Fleisch, das keines ist

Ein Hamburger von der Seite

Fleisch, das keines ist

Die landwirtschaftliche Nutztierhaltung belastet die Umwelt auf mehreren Ebenen, unter anderem aufgrund der Treibhausgas-Produktion und des Wasserverbrauchs. Diese Belastungen werden in Zukunft noch weitreichendere Folgen haben, sofern wir unseren Fleischkonsum respektive unsere Lebensmittelproduktion nicht überdenken. Denn: 2050 sollen sich 10 Milliarden hungrige Mäuler auf dem Planeten befinden.

Ein Ansatz, den Fleischkonsum zu minimieren und die Umwelt zu schonen, sind pflanzliche Alternativen. Mehrere Unternehmen tüfteln seit Jahren an pflanzlichen Ersatzprodukten, die tierische Originale imitieren. Nicht nur was das Aussehen betrifft, sondern ebenso die Textur, Geschmack und die Veränderung bei Zugabe von Hitze. Die Alternativen sollen alle Konsumenten ansprechen, nicht nur Veganer und Vegetarier.

Der erfolgreichste Player in dieser Sparte ist Beyond Meat. Das Aushängeschild des amerikanischen Nahrungsmittelproduzenten ist ein veganer Burger, der hauptsächlich aus Erbsenprotein besteht. Die Herstellung des Beyond Burger generiert 90% weniger Treibhausgase als jene eines Fleisch-Burgers. Und auch hinsichtlich Ressourcenschonung punktet der Fleisch-Ersatz, an dem über drei Jahre gefeilt wurde.

Zu Beyond Meats Investoren zählen Bill Gates und Leonardo Di Caprio. Im Frühjahr 2019 ging das Unternehmen an die Börse und legte den erfolgreichsten Börsengang seit 2008 hin. Die Aktie gewann am ersten Tag 163% an Wert. 240 Millionen US-Dollar soll die Börseneinführung in Beyond Meats Kassen gespült haben. Der Börsenwert beträgt mittlerweile 5.9 Milliarden US-Dollar, bei Einführung waren es 1.5 Milliarden US-Dollar.

Damit steht das Unternehmen exemplarisch für die gesamte Branche. Ein Analyst von J.P. Morgan geht davon aus, dass der Markt für pflanzliche Fleisch-Alternativen in 15 Jahren 100 Milliarden US-Dollar wert sein wird. Das Finanzunternehmen Barclays nimmt an, dass der Markt in den nächsten zehn Jahren auf 140 Milliarden US-Dollar anwächst. Die Unternehmensberater von A.T. Kearney glauben, dass Pflanzen-Fleisch bis 2030 28% des gesamten Fleischmarktes ausmacht.  

Von diesem lukrativen Kuchen wollen sich natürlich viele ein Stück sichern. Nestlé beispielsweise präsentierte vor Kurzem seinen Incredible Burger, der unter anderem Soja- und Weizeneiweiss enthält. Der Multi soll im Bereich pflanzlicher Nahrungsmittel innerhalb von zehn Jahren einen Umsatz von 1 Milliarde Franken im Visier haben.

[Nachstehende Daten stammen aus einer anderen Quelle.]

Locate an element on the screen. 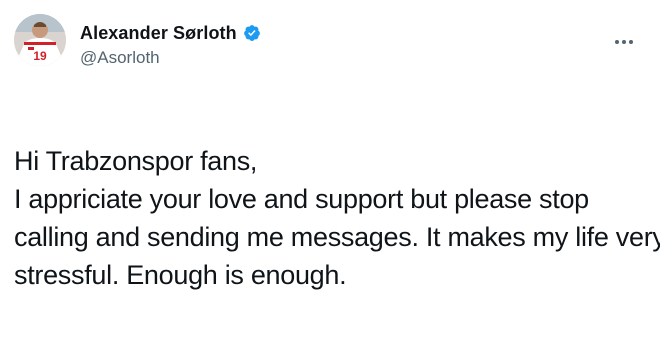 The height and width of the screenshot is (350, 660). avatar: 19 is located at coordinates (40, 40). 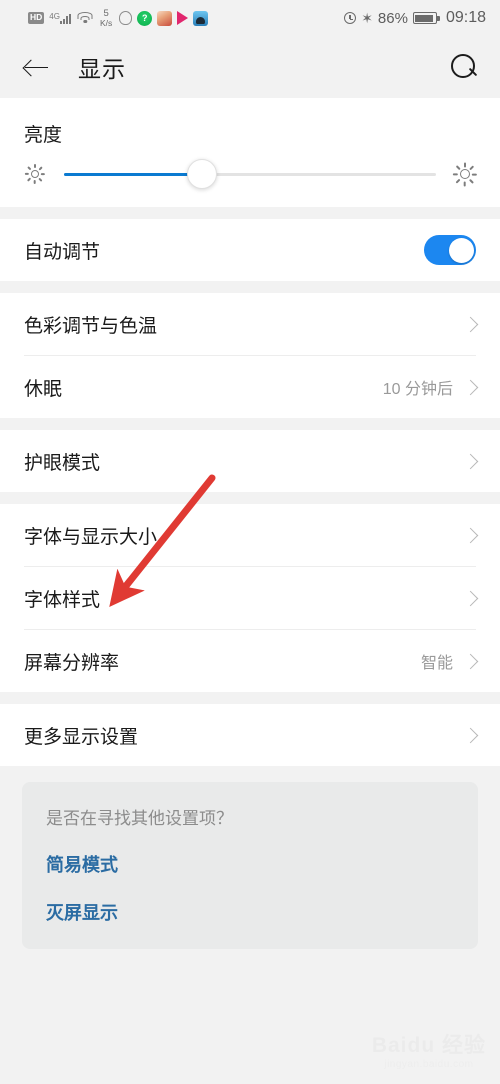 What do you see at coordinates (54, 16) in the screenshot?
I see `network-type-label: 4G` at bounding box center [54, 16].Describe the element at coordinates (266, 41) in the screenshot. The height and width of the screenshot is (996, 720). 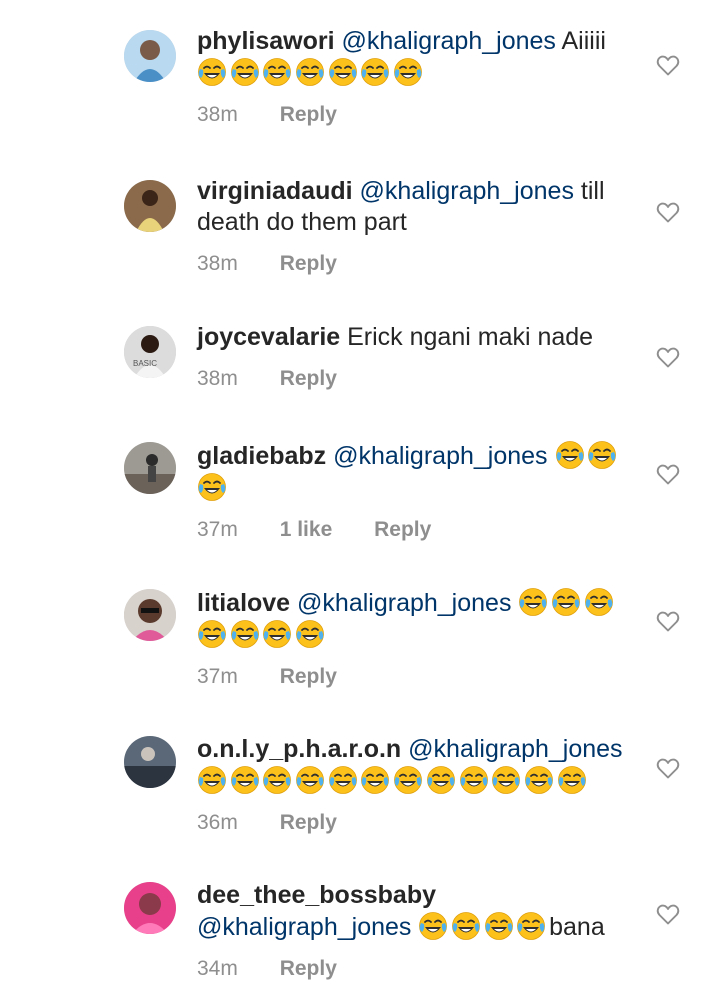
I see `comment-username: phylisawori` at that location.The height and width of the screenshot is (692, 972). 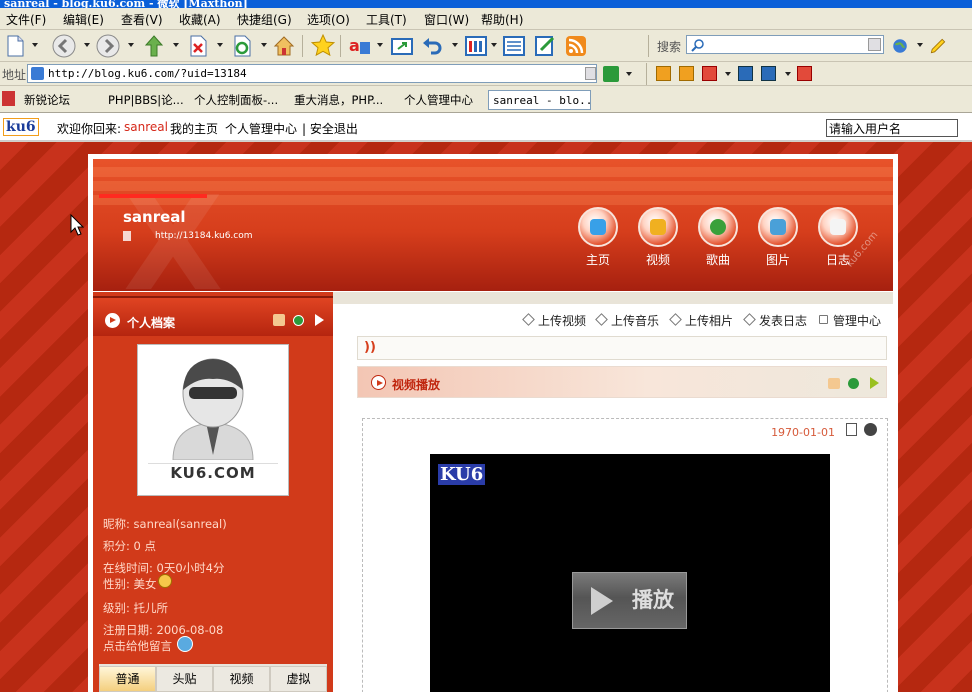 What do you see at coordinates (850, 320) in the screenshot?
I see `manage-center-action-link: 管理中心` at bounding box center [850, 320].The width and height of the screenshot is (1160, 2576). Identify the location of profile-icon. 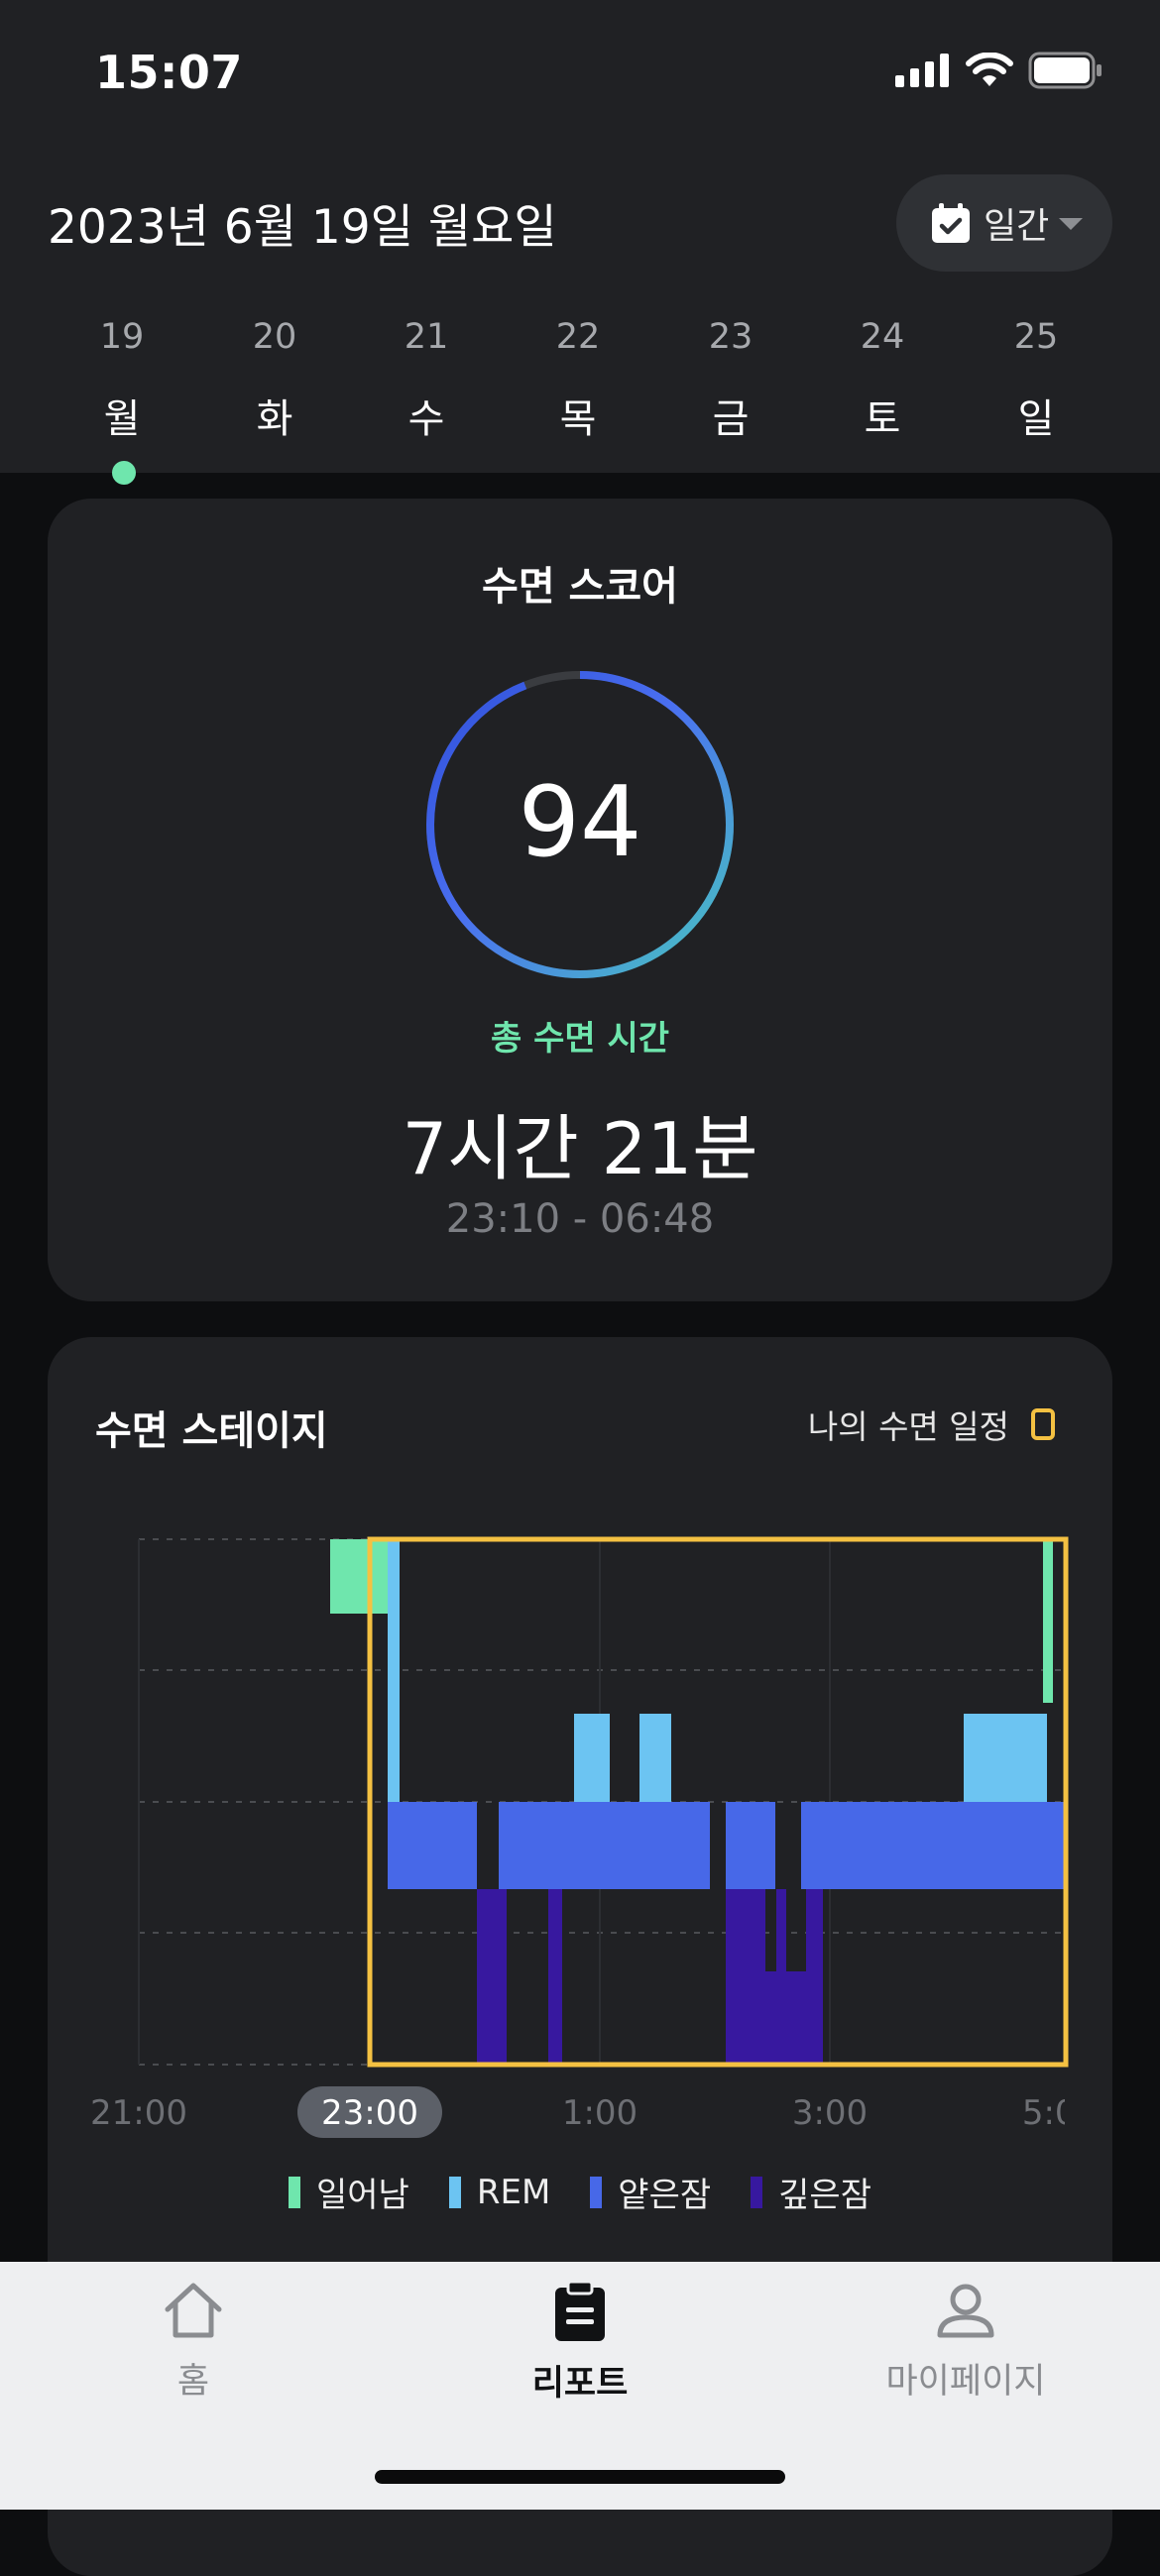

Nicht nur pflanzliche Fleisch-Alternativen sind auf dem Vormarsch, auch das sogenannte «Clean Meat» dürfte die karnivore Zukunft prägen. Es handelt sich dabei um Kunstfleisch, das im Labor hergestellt wird. Dafür werden tierische Stammzellen verwendet, die anschliessend ohne weitere tierische Bestandteile in einer Petrischale heranwachsen. Das Potential dieser Methode sieht offenbar auch die Schweizer Bell Group. Im Juni beteiligte sich die Firma am niederländischen Start-up Mosa Meat, das im Bereich «Clean Meat» führend ist.